Has the Hospice Avoided the Appearance of a Conflict of Interests? I guess the answer to that depends upon who you ask. We note that attorney George Felos is certainly not "unassociated" with the hospice and its board of directors. But did you know that Judge Greer, the judge in this case, was a Pinellas County commissioner for the county back in 1984 through 1992. Guess who also was a county commisioner from 1984 onwards? Hospice Board member Barbara Sheen Todd was elected Pinellas County commisioner back in 1980 and has served in public office since that time, being re-elected several times. It is certain that for the eight years Judge Greer was a county commissioner, he certainly knew hospice board of directors member Barbara Sheen Todd quite well.
This comes from www.hospicepatients.org/A-willingness-to-kill.html -- an article that I found incredibly interesting.
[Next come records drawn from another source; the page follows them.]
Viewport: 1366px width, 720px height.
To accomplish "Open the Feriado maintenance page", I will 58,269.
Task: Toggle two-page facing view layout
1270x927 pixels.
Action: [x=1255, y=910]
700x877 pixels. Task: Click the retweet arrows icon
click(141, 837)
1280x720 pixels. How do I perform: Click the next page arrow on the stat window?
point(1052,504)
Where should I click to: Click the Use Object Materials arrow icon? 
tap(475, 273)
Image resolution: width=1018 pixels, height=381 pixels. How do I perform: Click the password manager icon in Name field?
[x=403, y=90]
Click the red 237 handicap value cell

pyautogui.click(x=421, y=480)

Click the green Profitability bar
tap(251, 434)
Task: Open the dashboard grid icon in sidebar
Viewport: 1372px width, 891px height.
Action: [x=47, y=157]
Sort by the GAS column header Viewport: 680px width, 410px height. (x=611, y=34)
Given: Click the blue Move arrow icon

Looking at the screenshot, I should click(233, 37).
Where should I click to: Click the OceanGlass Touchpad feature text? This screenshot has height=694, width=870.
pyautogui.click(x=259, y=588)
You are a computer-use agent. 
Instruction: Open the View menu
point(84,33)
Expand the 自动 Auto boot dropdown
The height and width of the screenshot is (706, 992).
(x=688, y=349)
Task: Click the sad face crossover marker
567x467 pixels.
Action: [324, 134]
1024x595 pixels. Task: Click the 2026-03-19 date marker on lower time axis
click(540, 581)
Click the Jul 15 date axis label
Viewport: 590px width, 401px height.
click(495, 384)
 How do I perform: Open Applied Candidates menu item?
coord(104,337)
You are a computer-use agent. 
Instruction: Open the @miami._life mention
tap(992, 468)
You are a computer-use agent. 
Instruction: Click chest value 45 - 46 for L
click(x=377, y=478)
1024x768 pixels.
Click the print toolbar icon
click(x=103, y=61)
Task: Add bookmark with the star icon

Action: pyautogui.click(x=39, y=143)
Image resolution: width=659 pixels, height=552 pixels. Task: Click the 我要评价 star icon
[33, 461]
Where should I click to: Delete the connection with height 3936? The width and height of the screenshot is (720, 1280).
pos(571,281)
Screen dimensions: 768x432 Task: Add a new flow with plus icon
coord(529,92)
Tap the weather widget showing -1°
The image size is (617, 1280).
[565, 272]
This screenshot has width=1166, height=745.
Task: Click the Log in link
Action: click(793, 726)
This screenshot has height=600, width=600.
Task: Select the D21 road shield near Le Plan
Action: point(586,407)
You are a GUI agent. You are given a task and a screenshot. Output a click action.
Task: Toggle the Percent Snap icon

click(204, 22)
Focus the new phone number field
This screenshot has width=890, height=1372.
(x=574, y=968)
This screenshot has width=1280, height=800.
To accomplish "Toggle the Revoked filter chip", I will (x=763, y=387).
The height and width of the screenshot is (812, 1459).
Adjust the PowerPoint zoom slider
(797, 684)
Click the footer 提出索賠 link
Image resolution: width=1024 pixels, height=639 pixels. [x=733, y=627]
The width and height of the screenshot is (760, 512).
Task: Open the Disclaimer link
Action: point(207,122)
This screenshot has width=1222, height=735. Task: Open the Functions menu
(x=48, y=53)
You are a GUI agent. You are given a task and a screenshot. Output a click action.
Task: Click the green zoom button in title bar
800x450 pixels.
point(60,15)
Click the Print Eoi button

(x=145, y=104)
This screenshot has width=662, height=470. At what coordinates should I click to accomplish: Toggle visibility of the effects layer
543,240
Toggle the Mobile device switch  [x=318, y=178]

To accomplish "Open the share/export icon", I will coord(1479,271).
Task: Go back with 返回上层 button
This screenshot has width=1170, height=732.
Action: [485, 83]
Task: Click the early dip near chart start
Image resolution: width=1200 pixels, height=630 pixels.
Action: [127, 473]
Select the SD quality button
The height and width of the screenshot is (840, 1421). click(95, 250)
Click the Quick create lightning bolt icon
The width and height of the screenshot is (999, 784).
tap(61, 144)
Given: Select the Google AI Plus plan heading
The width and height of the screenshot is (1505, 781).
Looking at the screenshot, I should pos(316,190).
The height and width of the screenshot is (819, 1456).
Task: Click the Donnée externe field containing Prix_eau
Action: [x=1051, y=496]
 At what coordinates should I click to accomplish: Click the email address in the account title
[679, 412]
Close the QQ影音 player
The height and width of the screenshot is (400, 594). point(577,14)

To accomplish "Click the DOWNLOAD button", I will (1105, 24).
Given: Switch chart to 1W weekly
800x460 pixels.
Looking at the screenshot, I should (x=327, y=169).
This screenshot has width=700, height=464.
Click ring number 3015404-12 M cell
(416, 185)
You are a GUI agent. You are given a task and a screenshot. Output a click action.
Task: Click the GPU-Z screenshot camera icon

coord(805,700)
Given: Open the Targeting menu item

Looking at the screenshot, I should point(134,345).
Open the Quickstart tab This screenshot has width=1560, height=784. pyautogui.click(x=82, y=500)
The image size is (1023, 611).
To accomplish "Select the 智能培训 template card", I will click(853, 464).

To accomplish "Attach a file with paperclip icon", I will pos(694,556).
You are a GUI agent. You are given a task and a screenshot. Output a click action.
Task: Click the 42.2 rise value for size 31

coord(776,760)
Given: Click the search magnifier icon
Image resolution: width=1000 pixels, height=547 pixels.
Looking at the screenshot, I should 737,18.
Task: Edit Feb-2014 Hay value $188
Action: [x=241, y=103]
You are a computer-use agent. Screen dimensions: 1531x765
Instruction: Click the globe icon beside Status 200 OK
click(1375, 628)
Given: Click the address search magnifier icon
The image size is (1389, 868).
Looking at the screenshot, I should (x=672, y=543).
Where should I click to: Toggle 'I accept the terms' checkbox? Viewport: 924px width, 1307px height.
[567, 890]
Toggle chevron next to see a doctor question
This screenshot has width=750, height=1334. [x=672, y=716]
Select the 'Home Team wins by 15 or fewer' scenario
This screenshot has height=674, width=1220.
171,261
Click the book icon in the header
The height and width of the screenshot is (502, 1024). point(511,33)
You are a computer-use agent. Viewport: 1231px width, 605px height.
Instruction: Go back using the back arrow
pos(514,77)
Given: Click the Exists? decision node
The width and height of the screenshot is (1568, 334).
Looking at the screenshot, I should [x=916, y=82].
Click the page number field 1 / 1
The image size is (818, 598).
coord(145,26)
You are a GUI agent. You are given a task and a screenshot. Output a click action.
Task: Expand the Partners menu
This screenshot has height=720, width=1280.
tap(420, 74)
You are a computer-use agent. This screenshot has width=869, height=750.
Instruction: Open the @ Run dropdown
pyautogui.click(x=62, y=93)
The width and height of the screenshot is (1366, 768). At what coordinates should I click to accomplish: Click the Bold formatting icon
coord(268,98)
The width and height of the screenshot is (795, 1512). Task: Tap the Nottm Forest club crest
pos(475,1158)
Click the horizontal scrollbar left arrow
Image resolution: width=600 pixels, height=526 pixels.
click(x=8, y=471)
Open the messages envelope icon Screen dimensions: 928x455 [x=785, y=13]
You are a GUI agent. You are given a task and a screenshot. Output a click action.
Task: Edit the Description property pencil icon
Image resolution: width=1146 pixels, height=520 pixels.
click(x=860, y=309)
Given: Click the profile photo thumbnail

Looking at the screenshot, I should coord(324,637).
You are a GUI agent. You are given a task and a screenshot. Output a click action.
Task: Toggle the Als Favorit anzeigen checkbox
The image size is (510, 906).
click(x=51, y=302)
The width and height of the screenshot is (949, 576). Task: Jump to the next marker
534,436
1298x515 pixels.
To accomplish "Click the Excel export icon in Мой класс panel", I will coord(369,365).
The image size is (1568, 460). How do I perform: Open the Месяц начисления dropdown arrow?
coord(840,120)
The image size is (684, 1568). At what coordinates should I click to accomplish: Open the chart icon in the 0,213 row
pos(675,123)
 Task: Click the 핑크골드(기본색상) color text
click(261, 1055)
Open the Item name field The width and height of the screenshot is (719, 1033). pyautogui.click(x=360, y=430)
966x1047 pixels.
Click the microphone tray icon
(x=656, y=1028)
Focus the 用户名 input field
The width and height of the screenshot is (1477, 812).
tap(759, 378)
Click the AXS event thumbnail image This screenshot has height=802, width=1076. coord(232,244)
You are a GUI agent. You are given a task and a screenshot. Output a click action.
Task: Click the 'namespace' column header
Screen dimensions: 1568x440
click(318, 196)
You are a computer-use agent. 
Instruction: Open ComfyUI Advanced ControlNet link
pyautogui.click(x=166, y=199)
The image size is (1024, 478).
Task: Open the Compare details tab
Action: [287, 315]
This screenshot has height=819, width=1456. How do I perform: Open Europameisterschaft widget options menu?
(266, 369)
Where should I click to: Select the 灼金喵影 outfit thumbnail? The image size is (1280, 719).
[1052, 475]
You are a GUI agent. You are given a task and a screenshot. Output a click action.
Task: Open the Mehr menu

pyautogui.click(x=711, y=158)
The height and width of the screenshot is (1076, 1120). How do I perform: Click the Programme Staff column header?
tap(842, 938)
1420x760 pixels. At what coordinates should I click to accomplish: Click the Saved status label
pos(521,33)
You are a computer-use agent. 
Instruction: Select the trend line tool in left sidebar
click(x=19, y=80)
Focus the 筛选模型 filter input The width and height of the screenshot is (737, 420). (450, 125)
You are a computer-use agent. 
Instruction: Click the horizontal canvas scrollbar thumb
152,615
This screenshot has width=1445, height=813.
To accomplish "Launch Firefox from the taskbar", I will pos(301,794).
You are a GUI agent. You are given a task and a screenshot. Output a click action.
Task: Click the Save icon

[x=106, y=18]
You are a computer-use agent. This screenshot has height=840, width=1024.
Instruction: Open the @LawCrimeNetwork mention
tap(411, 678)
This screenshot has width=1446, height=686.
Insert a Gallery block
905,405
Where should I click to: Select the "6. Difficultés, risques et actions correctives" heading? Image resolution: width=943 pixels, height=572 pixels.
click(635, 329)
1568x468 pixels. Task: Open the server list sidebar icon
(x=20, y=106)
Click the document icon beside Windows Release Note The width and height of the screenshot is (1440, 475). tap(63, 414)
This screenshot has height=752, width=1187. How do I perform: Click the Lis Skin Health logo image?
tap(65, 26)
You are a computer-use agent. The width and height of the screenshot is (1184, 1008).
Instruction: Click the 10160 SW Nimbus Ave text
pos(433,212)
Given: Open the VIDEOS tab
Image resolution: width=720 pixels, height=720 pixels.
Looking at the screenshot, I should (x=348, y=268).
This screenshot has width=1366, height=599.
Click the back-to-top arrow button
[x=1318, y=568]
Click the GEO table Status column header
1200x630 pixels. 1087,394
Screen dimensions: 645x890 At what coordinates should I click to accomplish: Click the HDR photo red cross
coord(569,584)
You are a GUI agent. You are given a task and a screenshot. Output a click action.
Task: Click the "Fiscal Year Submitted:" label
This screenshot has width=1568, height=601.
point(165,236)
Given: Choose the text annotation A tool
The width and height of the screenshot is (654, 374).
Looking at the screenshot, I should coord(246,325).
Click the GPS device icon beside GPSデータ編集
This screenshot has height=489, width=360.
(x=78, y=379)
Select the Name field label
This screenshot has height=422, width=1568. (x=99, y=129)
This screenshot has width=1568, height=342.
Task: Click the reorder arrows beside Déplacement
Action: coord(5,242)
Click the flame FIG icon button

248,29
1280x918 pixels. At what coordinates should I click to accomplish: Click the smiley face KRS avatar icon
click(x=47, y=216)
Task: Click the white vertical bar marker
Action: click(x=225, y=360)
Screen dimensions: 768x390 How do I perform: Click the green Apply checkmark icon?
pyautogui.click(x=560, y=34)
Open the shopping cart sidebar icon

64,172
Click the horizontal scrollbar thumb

"Felos ... was a founding member of the National Legal Advisors Committee on Choice in Dying, and served as Board Chair of The Hospice of the Florida $uncoast. Where did the phrase "choice in dying" come from? Well, there was an organization called the Euthanasia Society of America which changed its name to "Choice in Dying" which no longer exists - it merged into the "Partnership for Caring" which was founded by Ira Byock, MD. Mary Labyak is corporate Secretary and Treasurer of Partnership for Caring.
What really is the goal of these right-to-kill organizations? They advocate the right to kill the disabled (as in Terri's case), congenitally defective babies (such as Downs syndrome and other children), those with severe cognitive impairment (such as Alzheimer's disease and others), and other unwanted vulnerable patients. One of their main spokesmen, Peter Singer of Princeton does not hesitate to state he wants to kill these people and that any child less than one month old is not a human person. That's how they get around the idea of their killing people: they deny that the person is a "person." If the patient is not a "person," then how can they be killed? ... or something along that circuitous and bankrupt path of logic. The goal is not to only kill a patient in order to relieve their suffering due to extreme pain, since they admit that good palliative care can relieve the pain. No, they only try to legalize killing of patients by fooling the public into believing that relief of uncontrolled pain is their goal. But those who read their writings carefully see glimmers of truth that they can't hide: that they will do anything to achieve their goal, including lying and that their thoughts are very similar to the euthanasia project of Adolf Hitler and the Nazis. They are not based in Christian, Jewish or even Islamic thought. Their philosophy is immoral and unspiritually based, though they proclaim they are very "spiritually" motivated. They "know" which patients should be terminated, ... of course, always out of "compassion."